En premier lieu, l'obligation de protection pesant sur l'établissement à l'égard de tout agent accusé ou menacé ne s'étend pas à la diffusion d'un communiqué réhabilitant l'agent. Autrement dit, sur la base de l'article 11 de la loi n° 83-634 du 13 juillet 1983 relatif à la protection fonctionnelle pour tout agent public, il n'est pas possible de demander à l'autorité hiérarchique la diffusion d'un communiqué interne aux fins de réhabilitation à l'égard des personnels. Les termes employés par le juge d'appel sont très clairs : « Dans les circonstances de l'espèce, l'abandon de la procédure disciplinaire décidé par le directeur du centre hospitalier après que le conseil de discipline eut estimé que les faits reprochés à M. A… n'étaient pas établis à assurer à celui-ci une protection suffisante et appropriée contre les accusations dont il avait fait l'objet, que par suite, la directrice du centre hospitalier, rejetant la demande de M. A… de diffusion d'un communiqué interne le réhabilitant, n'a pas méconnu les dispositions précitées de l'article 11 de la loi du 13 juillet 1983. » Précisons que la loi du 20 avril 2016 a, en modifiant la suspension du fonctionnaire, prévue par l'article 30 de la loi du 13 juillet 1983, permis de rétablir l'agent dans ses fonctions en cas de non-lieu, relaxe, acquittement ou mise hors de cause, tout en offrant à ce dernier la publicité du procès-verbal dudit rétablissement (voir décret du 24 août 2016).

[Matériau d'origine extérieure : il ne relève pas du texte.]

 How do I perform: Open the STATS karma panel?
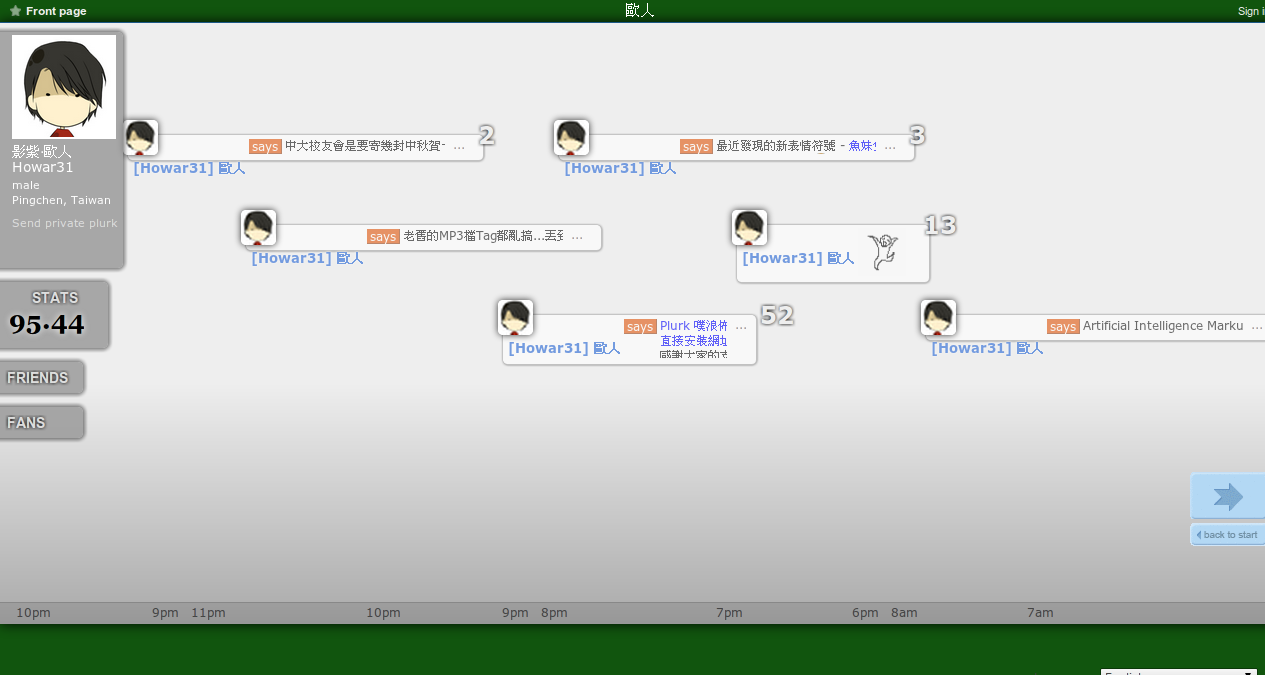click(x=53, y=314)
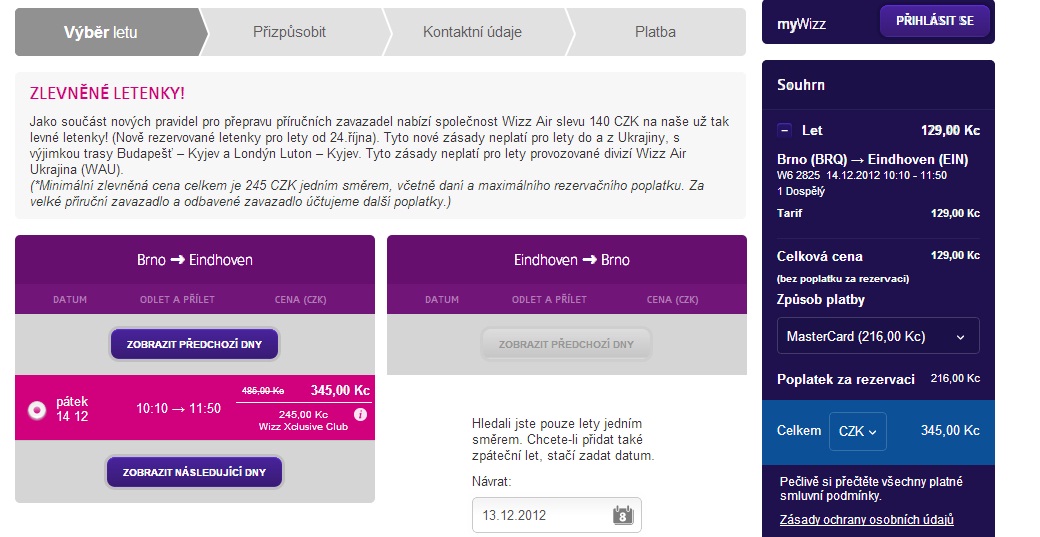The height and width of the screenshot is (537, 1040).
Task: Open the Kontaktní údaje step
Action: coord(472,32)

En second lieu, l'autre enseignement est le rappel fait par la cour administrative d'appel de Nantes au sujet de la prise en charge des frais et honoraires engagés par l'agent pour sa défense. En effet, l'obligation de protection fonctionnelle due à l'agent concerne tous les frais qui sont engagés dans l'exercice de poursuite contre la personne qui a porté les accusations ou les menaces. À noter que le juge d'appel souligne l'absence de faute personnelle de l'agent. Pour cette raison, la direction de l'établissement ne pouvait pas refuser à l'agent la protection fonctionnelle pour l'assister dans l'exercice des poursuites judiciaires qu'il avait entreprises pour se défendre des accusations portées contre lui. En revanche, lorsque les menaces proférées contre l'agent n'ont pas une origine professionnelle mais sont animées par un mobile personnel, la protection fonctionnelle n'est pas due à l'agent (CAA Douai, 21 décembre 2017, n° 16DA00539, FJH n° 022, 2018, p. 111, disponible sur www.hopitalex.com).